→ REQUIRED WORK
Restate word for word the lines of the entries below, starting with the line that holds "Viewport: 600px width, 550px height." and ending with the line that holds "Task: Click the Fax-Server-Login page heading", and no others.

→ INFORMATION GIVEN
┌──

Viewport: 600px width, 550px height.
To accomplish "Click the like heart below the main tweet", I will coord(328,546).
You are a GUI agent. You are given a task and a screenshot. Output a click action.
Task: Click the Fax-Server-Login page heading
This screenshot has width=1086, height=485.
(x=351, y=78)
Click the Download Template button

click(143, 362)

└──
┌──

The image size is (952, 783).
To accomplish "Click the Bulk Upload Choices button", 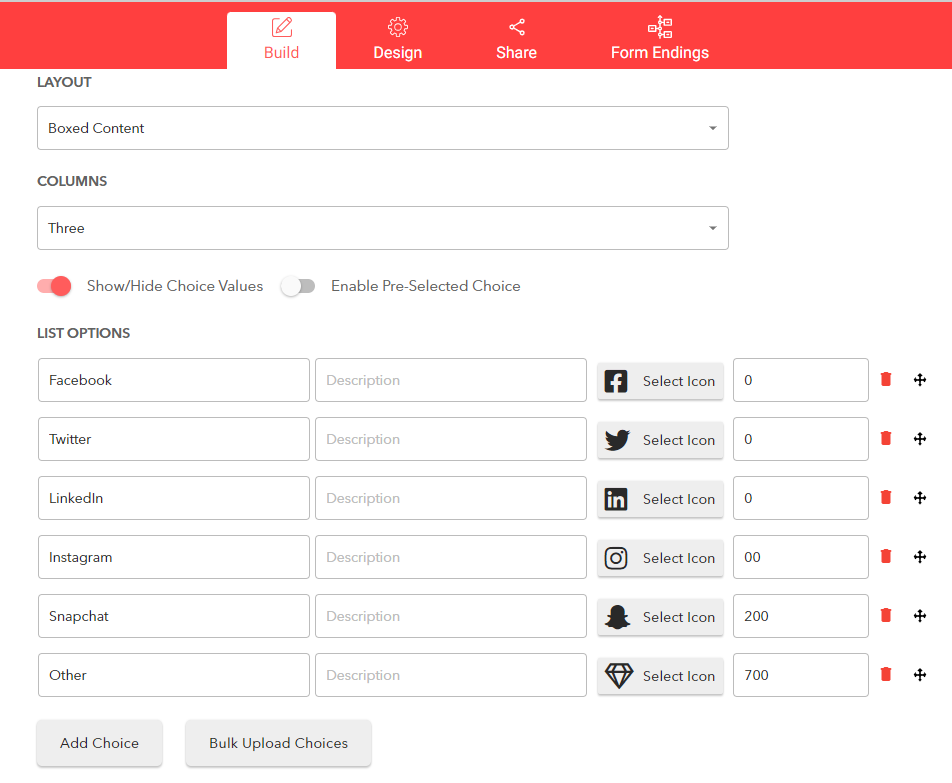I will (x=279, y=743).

└──
┌──

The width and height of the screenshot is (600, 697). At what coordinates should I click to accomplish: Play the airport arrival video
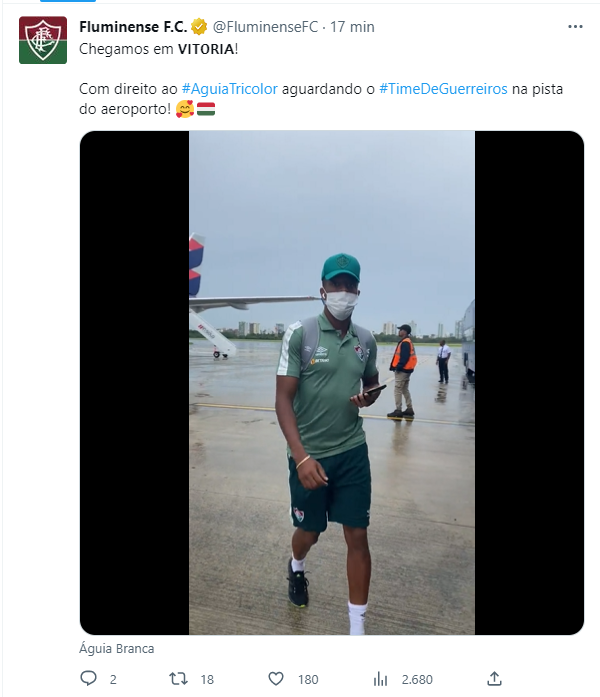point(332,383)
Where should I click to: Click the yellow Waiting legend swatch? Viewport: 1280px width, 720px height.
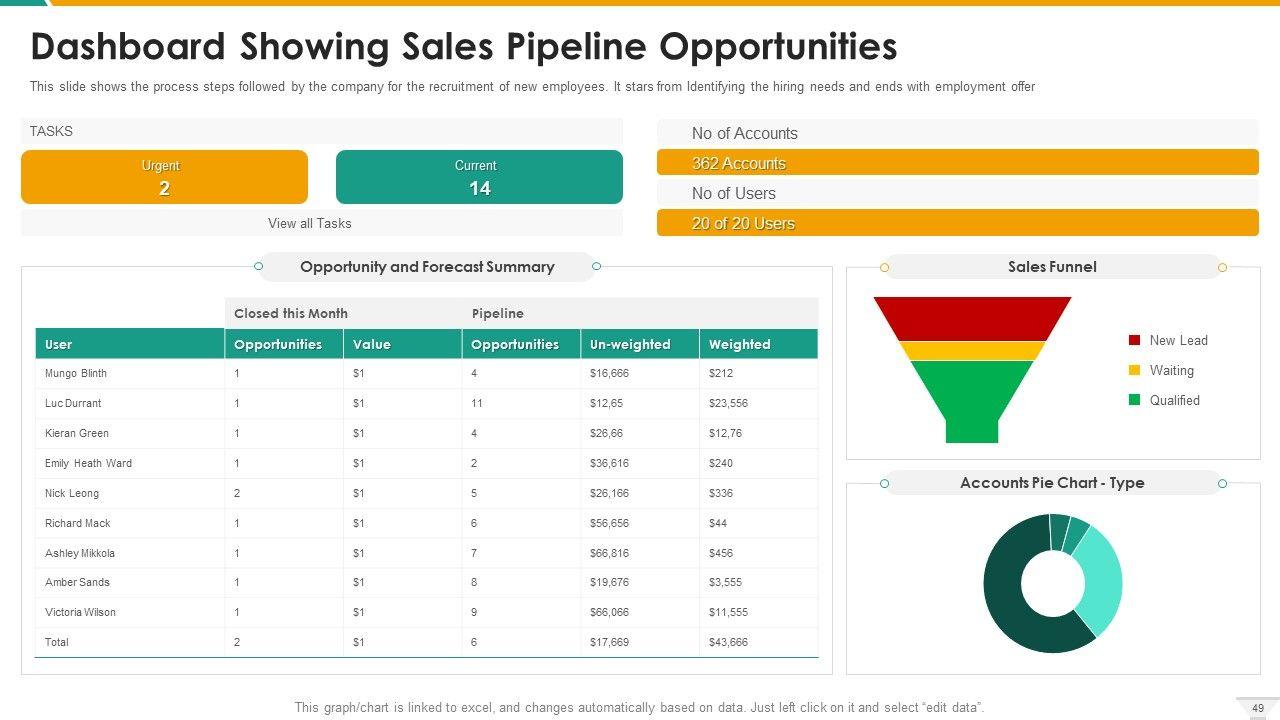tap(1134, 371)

└──

→ FINISHED EXERCISE
Viewport: 600px width, 550px height.
To accomplish "Click the like heart below the main tweet", I will coord(328,546).
You are a GUI agent. You are given a task and a screenshot. Output a click action.
Task: Click the Fax-Server-Login page heading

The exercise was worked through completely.